Influential luxury brand Gucci might make everything from suits to shoulder bags, but perhaps their most notable impact to the cultural zeitgeist has been through their footwear.
Their iconic horsebit loafers, their insanely popular Gucci Ace sneakers, and every rapper’s favourite house shoe – the Gucci flip-flop – over the years, Gucci’s consistently been ahead of the curve when it comes to footwear.
But their latest offering might just be their most forward-thinking yet. The 100-year-old Italian maison has collaborated with Bulgarian innovative augmented reality (AR) start-up Wanna on their newest, wildest and most affordable sneaker yet: the $12 Gucci Virtual 25s.
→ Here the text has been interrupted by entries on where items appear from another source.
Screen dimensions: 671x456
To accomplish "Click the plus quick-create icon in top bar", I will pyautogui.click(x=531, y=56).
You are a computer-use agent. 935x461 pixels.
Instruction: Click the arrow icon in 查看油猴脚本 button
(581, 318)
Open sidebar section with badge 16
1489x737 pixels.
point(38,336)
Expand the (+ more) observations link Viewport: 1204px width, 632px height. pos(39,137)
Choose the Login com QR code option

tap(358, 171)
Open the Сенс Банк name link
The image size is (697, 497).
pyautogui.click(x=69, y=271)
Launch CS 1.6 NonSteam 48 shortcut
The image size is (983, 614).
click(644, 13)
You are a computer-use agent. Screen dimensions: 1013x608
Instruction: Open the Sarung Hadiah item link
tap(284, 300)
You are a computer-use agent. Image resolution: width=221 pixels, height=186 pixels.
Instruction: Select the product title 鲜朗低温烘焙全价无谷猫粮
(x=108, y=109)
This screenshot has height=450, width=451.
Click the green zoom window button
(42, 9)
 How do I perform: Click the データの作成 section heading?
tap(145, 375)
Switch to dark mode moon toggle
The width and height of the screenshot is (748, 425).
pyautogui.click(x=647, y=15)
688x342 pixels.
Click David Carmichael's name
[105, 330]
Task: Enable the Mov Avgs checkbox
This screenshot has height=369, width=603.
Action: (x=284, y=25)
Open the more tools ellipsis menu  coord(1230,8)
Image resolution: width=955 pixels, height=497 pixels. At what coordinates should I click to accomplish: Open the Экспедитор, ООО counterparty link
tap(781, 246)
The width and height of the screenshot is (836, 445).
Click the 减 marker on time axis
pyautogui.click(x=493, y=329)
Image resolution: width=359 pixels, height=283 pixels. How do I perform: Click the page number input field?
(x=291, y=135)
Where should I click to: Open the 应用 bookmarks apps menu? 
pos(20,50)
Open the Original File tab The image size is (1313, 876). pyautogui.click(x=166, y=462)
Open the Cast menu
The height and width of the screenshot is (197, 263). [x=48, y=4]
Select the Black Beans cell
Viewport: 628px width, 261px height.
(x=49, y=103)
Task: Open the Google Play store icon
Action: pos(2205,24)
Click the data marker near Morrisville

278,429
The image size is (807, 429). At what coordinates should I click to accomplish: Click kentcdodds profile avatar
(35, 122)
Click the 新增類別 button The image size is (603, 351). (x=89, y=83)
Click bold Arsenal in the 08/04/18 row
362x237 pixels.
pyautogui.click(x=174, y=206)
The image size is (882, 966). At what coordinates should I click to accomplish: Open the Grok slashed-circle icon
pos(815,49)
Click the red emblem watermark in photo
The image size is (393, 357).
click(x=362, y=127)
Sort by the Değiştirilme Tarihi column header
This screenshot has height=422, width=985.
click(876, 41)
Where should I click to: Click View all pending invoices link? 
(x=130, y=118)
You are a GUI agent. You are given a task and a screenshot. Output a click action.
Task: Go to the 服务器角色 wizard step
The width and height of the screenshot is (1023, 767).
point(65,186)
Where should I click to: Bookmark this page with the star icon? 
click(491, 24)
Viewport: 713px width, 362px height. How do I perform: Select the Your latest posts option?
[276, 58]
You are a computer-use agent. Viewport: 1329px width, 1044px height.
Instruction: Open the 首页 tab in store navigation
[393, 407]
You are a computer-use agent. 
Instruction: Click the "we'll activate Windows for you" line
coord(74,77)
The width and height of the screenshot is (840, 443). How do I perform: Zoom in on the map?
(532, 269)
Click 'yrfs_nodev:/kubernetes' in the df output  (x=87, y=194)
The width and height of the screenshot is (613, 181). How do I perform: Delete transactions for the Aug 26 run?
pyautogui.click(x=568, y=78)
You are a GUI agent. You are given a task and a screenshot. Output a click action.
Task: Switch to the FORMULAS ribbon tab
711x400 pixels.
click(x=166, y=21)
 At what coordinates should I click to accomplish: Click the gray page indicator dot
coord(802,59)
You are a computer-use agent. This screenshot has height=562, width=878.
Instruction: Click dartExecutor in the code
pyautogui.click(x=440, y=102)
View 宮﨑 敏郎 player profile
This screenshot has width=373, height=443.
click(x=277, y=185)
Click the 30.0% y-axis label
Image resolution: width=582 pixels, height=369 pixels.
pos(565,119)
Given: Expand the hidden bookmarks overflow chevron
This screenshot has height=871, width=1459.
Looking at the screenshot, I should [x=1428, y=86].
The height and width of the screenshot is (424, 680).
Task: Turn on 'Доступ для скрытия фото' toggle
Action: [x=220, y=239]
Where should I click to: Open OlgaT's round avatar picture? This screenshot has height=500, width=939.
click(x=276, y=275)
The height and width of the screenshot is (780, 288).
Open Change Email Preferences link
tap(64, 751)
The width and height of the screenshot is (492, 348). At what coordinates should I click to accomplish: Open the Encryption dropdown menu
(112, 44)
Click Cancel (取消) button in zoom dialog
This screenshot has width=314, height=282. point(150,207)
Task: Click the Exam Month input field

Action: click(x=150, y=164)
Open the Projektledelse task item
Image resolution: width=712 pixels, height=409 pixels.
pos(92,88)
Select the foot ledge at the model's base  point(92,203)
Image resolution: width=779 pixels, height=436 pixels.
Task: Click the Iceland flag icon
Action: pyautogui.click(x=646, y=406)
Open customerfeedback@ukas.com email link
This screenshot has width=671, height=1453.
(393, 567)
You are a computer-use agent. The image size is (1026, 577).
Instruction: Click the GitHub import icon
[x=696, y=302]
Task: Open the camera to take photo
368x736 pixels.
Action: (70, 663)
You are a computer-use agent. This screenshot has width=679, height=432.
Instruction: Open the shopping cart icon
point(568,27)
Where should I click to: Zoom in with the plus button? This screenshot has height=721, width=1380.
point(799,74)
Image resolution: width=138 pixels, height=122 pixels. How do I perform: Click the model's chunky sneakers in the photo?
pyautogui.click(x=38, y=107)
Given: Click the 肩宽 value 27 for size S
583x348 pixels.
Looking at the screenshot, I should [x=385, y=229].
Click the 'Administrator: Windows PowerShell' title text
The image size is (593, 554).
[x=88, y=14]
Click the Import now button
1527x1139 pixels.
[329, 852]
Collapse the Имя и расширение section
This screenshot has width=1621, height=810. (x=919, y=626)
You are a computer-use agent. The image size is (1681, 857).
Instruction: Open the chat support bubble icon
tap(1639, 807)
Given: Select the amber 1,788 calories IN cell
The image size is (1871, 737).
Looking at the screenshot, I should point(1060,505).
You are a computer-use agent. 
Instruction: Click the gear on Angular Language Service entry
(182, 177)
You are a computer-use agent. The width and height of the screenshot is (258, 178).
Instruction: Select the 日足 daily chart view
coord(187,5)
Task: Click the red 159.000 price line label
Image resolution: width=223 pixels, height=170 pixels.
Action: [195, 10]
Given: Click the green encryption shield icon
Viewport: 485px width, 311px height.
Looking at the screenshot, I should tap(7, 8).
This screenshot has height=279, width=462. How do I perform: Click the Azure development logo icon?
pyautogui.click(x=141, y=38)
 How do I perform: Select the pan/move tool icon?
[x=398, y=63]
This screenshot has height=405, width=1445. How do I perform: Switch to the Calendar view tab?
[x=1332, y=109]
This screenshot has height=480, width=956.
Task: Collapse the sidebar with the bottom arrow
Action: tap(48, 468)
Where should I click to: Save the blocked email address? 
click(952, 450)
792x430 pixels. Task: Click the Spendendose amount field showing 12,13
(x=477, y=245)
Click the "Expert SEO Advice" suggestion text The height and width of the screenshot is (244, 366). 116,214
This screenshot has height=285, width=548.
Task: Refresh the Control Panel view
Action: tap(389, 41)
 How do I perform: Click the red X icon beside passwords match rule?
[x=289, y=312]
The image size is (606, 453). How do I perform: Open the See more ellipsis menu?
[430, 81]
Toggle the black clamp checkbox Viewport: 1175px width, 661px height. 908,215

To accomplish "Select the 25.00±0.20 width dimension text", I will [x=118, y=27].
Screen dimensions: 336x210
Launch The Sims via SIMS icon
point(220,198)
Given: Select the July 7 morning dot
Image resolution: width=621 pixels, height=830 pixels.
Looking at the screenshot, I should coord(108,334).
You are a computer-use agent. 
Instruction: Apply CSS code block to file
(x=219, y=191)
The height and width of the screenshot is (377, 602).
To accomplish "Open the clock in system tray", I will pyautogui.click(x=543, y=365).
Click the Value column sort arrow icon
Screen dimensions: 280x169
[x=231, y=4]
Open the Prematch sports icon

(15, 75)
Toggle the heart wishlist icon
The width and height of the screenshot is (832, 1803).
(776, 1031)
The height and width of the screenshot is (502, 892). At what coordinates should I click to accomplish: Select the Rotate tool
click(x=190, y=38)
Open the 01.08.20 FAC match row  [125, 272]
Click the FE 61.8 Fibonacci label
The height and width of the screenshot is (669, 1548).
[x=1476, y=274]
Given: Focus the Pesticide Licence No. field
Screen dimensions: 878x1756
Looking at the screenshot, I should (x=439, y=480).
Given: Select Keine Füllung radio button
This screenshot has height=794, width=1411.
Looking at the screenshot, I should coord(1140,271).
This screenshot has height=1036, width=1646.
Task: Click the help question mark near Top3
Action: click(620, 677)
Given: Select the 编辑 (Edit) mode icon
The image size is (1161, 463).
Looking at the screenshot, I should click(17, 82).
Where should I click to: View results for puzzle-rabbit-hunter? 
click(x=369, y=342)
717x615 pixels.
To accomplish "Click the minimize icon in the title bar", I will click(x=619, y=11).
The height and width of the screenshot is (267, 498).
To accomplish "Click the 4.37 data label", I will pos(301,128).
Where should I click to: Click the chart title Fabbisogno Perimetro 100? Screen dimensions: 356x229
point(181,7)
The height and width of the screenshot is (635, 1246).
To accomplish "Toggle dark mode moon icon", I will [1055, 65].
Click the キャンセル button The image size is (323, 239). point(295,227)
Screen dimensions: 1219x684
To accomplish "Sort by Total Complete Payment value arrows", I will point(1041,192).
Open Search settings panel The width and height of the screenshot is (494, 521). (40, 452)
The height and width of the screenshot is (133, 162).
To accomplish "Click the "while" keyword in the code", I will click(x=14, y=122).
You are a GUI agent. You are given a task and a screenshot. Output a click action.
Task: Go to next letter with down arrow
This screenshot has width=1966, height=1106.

The catch? They don’t exist. Well, at least not physically.
Available through Wanna or Gucci’s own app, purchasing the Virtual 25s simply allows you to visualise the sneakers using Wanna’s AR technology on your own feet. The sneakers only exist virtually (hence the name), making them more akin to an NFT.
In case you’ve been living under a rock, NFTs have exploded in popularity recently, becoming the next big thing in tech, finance and art. NFT stands for ‘non-fungible token’ (which really doesn’t tell you what it is): essentially, an NFT is a digital file whose unique identity and ownership are verified on a blockchain. NFTs can be anything, but the craze has mostly centred around digital art – NFTs being held up as the future of art collecting.
In this way, you could consider the Virtual 25s to be like an interactive piece of art. It’s clearly something that’s quite out-of-the-box, with potentially huge implications for the future of luxury and fashion – but not everyone’s convinced.
“The world is mad… people are needing stimulus checks and food banks [while others] are buying digital trainers to take a selfie with,” one Instagram commenter has bemoaned.
Others have more of a problem with the shoe’s design: “if these kicks are digital-only, why not make them really special? Something animated, materials you don’t see in real life, novelty functionalities… this seems like a wasted opportunity,” another relates.
Many just think they’re ugly and overpriced.
Wanna has previously collaborated with sneaker brands such as Puma and Reebok as well as luxury retailer Farfetch to create digital fitting experiences. AR try-ons are by no means a recent phenomenon, but Wanna’s step into the NFT world with Gucci is rather unique.
“In five or maybe 10 years a relatively big chunk of fashion brands’ revenue will come from digital products… Our goal as a company is to actually supersede the product photos… and substitute it for something which is way more engaging and closer to offline shopping,” Wanna co-founder and CEO Sergey Arkhangelskiy tells Business of Fashion.
Time will tell if other players in the luxury world will embrace similar NFT and AR technology and start selling virtual products like this. People already collect high-end timepieces and never wear them… What’s next – a virtual Rolex?